#### Records provided:
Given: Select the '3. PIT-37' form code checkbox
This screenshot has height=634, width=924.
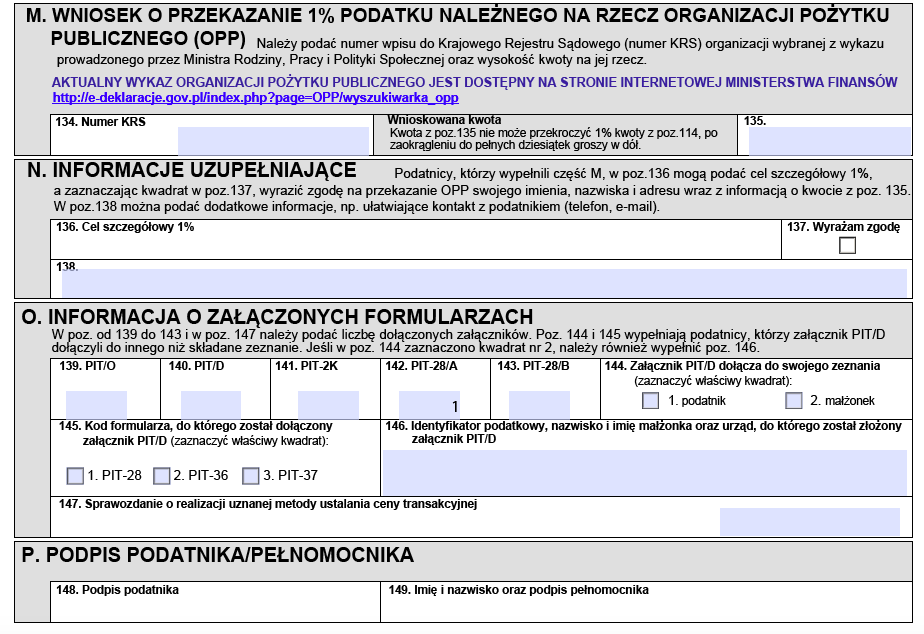Looking at the screenshot, I should pyautogui.click(x=250, y=475).
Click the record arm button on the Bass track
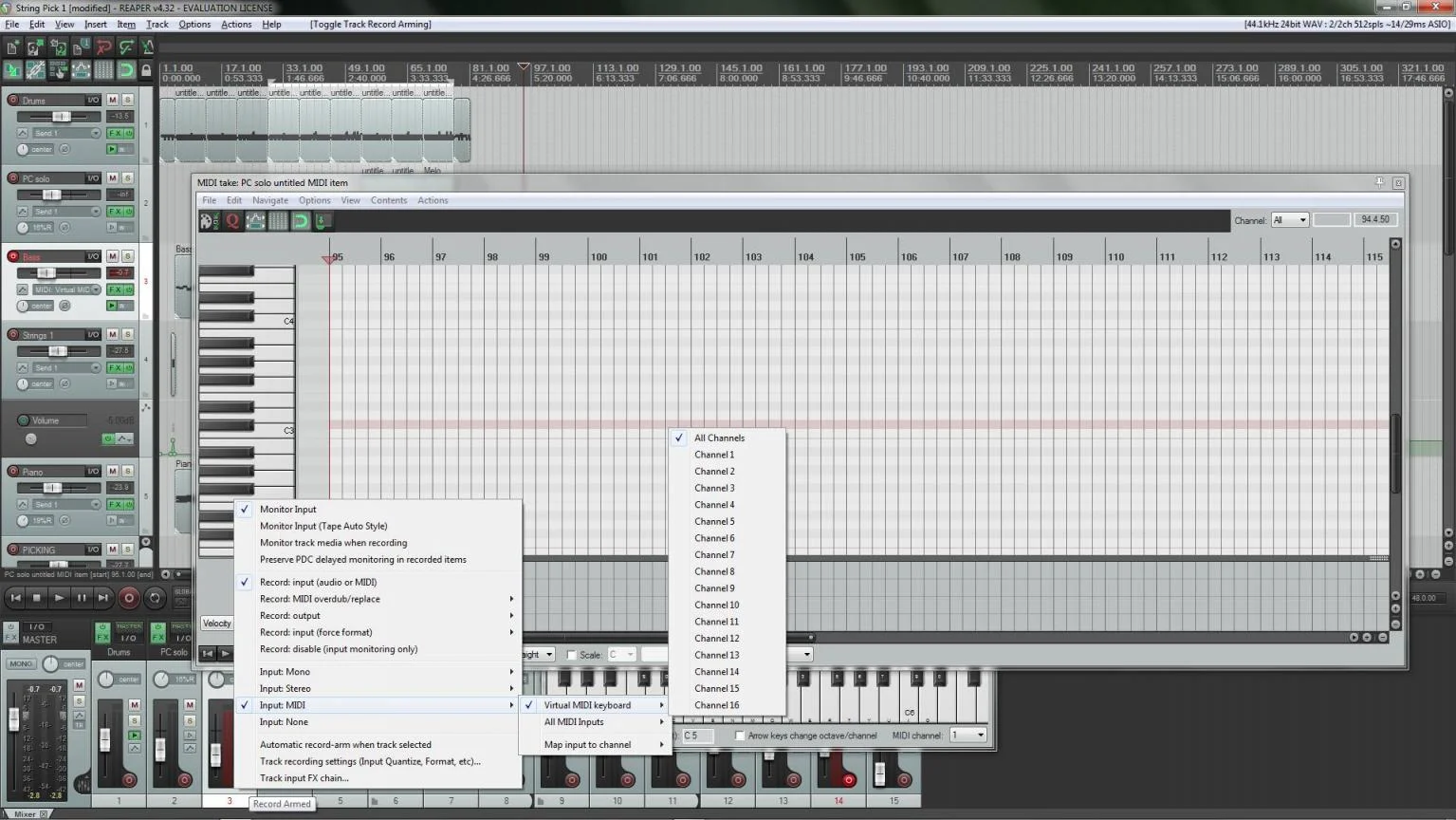 [13, 256]
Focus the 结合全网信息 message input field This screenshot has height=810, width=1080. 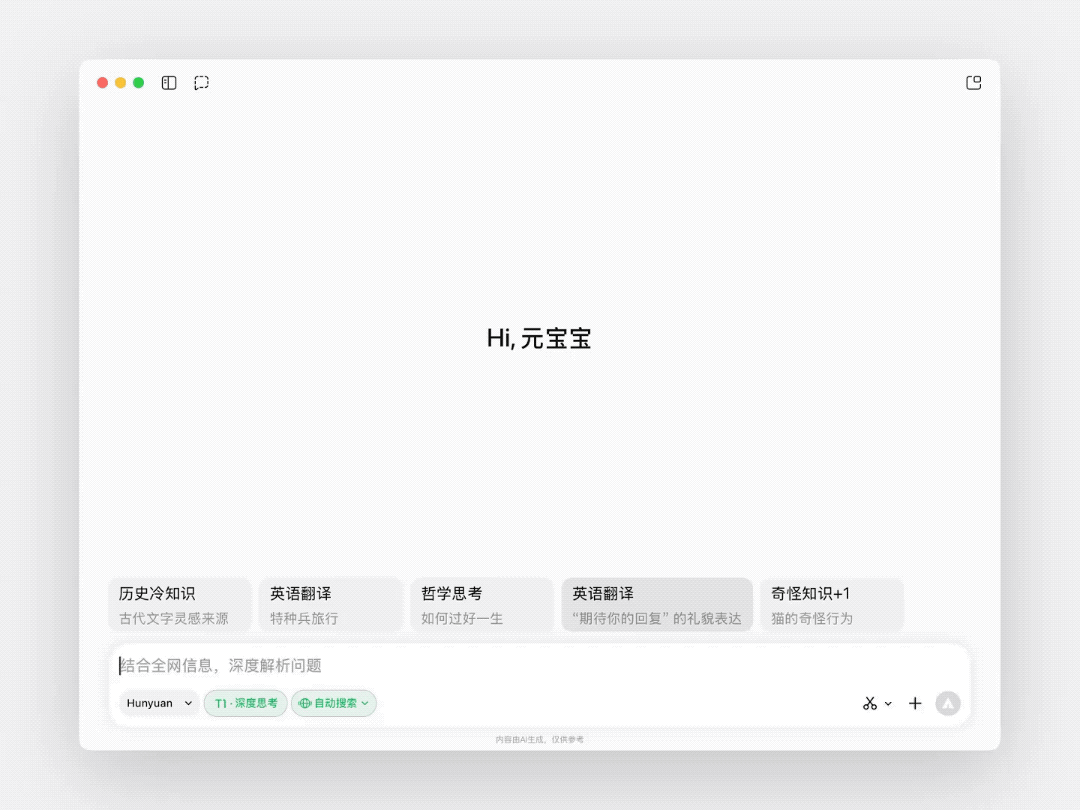coord(540,666)
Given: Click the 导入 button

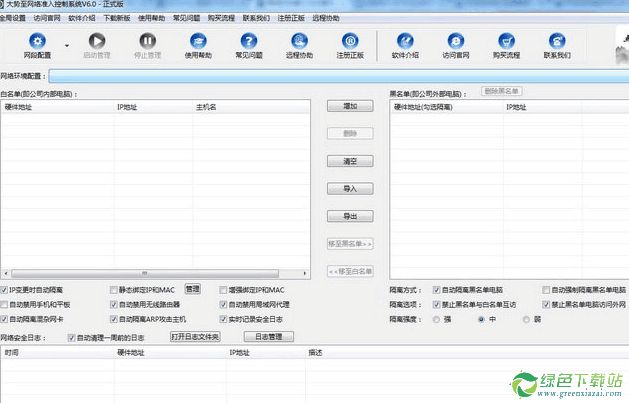Looking at the screenshot, I should 350,188.
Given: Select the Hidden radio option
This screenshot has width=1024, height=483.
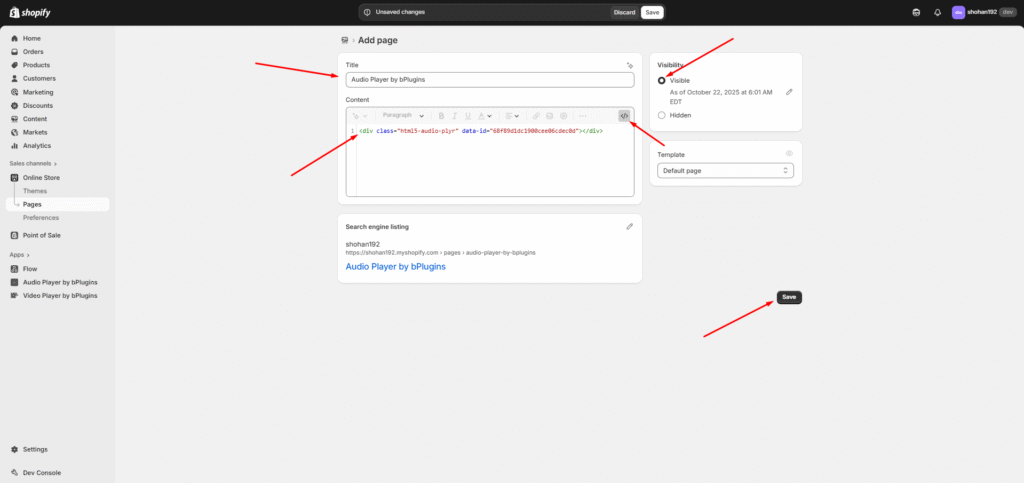Looking at the screenshot, I should [661, 115].
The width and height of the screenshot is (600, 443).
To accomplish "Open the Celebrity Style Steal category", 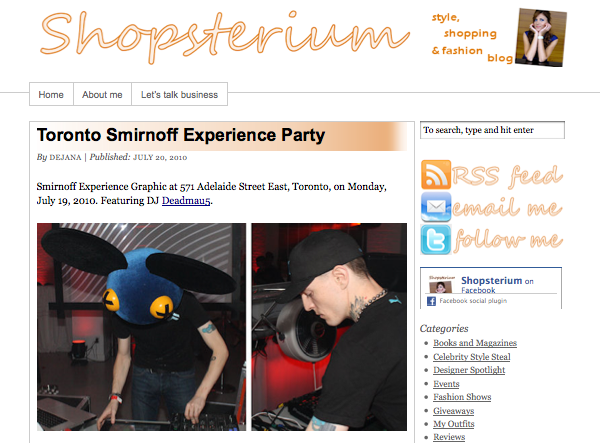I will point(472,357).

#### Exercise brief:
Each line that contains the string "Select" should be copied from the data above.

#### Result for this exercise:
Given: Select the '3. PIT-37' form code checkbox
Given: Select the Hidden radio option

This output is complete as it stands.